Pintrest is a website created in March 2010 by Ben Silbermann, Evan Sharp, and Paul Sciarri. The Pintrest website describes itself as “is a tool for discovering things you love, and doing those things in real life.” The question for this post is, how the heck does Pintrest generate a revenue stream to support 70 Millions users3?
The costs of supporting the database, technical staff, legal staff, and so on have to be that of any other social media website, such as Twitter which spent $1.3B4 to run the company. Twitter has 560M users according to mediabistro.com5. That being the case, since Pintrest is just 12.5% the size of Twitter in users, figure, $162.5M to run the company annually.

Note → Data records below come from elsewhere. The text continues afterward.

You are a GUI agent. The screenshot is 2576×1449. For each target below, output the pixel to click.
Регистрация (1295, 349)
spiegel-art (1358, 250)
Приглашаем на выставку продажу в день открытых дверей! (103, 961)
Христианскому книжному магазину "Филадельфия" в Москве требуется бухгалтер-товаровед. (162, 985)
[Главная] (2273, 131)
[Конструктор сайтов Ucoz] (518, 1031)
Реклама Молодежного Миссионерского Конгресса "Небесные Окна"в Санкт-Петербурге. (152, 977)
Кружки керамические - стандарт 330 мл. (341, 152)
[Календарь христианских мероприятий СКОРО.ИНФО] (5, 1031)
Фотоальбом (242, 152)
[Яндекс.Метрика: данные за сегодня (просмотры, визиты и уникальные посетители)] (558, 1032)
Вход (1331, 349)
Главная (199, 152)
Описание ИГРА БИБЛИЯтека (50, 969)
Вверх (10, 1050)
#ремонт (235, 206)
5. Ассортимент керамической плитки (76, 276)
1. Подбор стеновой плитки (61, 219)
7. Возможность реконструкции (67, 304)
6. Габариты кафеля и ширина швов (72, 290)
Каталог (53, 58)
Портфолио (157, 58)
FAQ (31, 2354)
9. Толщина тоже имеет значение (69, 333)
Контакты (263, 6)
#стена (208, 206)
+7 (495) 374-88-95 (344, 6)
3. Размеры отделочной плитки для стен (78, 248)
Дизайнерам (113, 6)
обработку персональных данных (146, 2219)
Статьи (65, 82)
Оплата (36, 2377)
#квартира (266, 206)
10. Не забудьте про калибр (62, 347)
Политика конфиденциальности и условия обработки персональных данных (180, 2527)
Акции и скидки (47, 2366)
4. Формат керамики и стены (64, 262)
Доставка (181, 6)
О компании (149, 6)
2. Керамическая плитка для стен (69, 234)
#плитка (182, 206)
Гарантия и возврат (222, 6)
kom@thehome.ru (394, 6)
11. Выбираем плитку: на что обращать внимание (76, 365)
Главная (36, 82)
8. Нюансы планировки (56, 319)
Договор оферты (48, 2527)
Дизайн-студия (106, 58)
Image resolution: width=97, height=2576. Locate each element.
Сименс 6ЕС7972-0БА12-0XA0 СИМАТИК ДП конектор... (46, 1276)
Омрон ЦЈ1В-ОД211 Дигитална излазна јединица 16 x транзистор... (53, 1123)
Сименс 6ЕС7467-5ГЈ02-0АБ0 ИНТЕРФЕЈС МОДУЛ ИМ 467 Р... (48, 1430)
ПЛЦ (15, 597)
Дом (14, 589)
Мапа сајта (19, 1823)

In 2012 Pintrest was exposed for embedding code on some of the pins that lead to sales of online merchandise linked through their site with an affiliate company called Skimlink2. Both Skimlink and Pintrest said it was not a dirty underhand intention but that it was a beta test that had already stopped before the article was even released. No facts or figures were published on the amount Pintrest generated during its time with Slimlink, although I find it funny that Slimlink doesn’t have a Pintrest share button on their page…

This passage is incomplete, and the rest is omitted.